A newly signed Executive Order 13224 expands the State and Treasury’s ability to engage financial sanctions against terrorists. With the newly updated executive order, the U.S. can now impose secondary sanctions for any person, business or financial institution found to have handled transactions with all individuals and entities designated as terrorists by the U.S., Ms. Mandelker said in the speech. Of significance is control over foreign financial institutions sanctions include money services businesses, cryptocurrency exchangers and administrators, in addition to banks, she said. Such sanctions would cut off their access to the world’s biggest economy and most-used currency critical to most of the world’s trade and finance.

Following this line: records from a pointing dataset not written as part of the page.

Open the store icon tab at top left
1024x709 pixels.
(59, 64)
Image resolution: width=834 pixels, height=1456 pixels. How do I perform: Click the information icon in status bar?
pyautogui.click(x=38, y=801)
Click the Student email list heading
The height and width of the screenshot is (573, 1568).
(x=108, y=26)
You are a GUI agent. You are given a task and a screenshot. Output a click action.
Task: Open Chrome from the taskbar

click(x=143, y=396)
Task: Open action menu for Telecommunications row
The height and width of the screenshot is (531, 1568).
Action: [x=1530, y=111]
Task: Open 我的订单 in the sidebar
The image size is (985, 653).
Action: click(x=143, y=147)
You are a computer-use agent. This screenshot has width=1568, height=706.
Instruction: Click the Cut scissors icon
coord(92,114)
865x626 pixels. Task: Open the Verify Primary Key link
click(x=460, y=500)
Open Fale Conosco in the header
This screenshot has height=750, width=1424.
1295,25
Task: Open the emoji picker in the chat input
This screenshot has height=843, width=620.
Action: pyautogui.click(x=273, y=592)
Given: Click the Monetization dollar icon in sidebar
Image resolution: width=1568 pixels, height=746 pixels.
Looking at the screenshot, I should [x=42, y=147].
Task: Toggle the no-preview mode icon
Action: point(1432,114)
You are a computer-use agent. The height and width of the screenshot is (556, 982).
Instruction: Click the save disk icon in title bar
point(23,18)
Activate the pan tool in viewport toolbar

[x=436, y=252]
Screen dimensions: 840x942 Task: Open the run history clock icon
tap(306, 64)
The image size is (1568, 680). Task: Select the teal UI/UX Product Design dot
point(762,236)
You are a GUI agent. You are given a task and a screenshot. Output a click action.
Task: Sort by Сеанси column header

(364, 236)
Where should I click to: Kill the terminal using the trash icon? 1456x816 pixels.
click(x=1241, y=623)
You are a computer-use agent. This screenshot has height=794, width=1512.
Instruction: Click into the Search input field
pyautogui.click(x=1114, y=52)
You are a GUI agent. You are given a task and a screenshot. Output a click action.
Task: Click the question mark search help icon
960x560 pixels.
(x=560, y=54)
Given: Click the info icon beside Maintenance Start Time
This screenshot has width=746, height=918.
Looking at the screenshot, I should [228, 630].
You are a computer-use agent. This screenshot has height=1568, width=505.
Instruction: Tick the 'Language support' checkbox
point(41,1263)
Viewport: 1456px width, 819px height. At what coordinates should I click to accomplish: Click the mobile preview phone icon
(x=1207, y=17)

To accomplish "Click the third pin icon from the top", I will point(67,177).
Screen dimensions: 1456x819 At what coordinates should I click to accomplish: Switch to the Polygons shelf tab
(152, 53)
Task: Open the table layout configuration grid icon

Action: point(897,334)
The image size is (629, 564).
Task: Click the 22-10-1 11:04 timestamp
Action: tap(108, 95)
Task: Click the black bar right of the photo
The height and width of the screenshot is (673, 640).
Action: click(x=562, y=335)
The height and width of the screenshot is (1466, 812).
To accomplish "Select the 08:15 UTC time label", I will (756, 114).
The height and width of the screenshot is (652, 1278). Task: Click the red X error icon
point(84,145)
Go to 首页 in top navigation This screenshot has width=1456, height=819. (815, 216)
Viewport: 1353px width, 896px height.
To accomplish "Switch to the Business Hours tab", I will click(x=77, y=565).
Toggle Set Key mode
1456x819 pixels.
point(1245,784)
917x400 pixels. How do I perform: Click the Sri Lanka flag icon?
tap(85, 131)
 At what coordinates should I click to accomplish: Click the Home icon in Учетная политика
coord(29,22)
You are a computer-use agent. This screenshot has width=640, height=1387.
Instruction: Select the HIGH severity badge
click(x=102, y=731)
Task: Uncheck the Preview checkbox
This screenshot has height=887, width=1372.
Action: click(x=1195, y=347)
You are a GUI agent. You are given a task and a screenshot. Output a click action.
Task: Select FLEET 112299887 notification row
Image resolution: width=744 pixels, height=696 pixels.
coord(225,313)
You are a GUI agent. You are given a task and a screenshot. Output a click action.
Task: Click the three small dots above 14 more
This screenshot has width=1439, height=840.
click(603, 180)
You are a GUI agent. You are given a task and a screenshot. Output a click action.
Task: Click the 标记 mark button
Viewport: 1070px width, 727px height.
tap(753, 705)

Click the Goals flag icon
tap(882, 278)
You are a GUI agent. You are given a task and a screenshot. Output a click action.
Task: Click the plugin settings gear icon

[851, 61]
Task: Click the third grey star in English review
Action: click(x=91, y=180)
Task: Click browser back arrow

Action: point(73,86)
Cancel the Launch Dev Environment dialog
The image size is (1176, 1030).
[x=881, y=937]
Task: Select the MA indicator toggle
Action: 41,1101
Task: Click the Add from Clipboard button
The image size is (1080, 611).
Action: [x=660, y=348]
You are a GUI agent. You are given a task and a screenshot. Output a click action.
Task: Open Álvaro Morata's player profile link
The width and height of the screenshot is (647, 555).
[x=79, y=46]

Under the new rules, the two departments responsible for imposing sanctions no longer need to develop detailed dossiers tying top officials or agents involved in terror groups to specific attacks or acts, said Nathan Sales, the State Department’s top counterterror official. Many of the targets also have operations in Turkey, highlighting a major concern among U.S. officials that lax financial and corporate oversight by the government in Ankara has allowed terror financing and evasion of sanctions to proliferate in the country. The Turkish Embassy in Washington didn’t immediately respond to a request for comment.
E.O. 13224 section 1F(b), gives the secretary of the Treasury, in consultation with the Secretary of State, the ability to take action against bankers and account managers that allow their services to be utilized by terrorists. This new language means that even foreign banks and other companies in the financial industry could lose access to the U.S. dollar if they provide correspondent banking services to terrorists.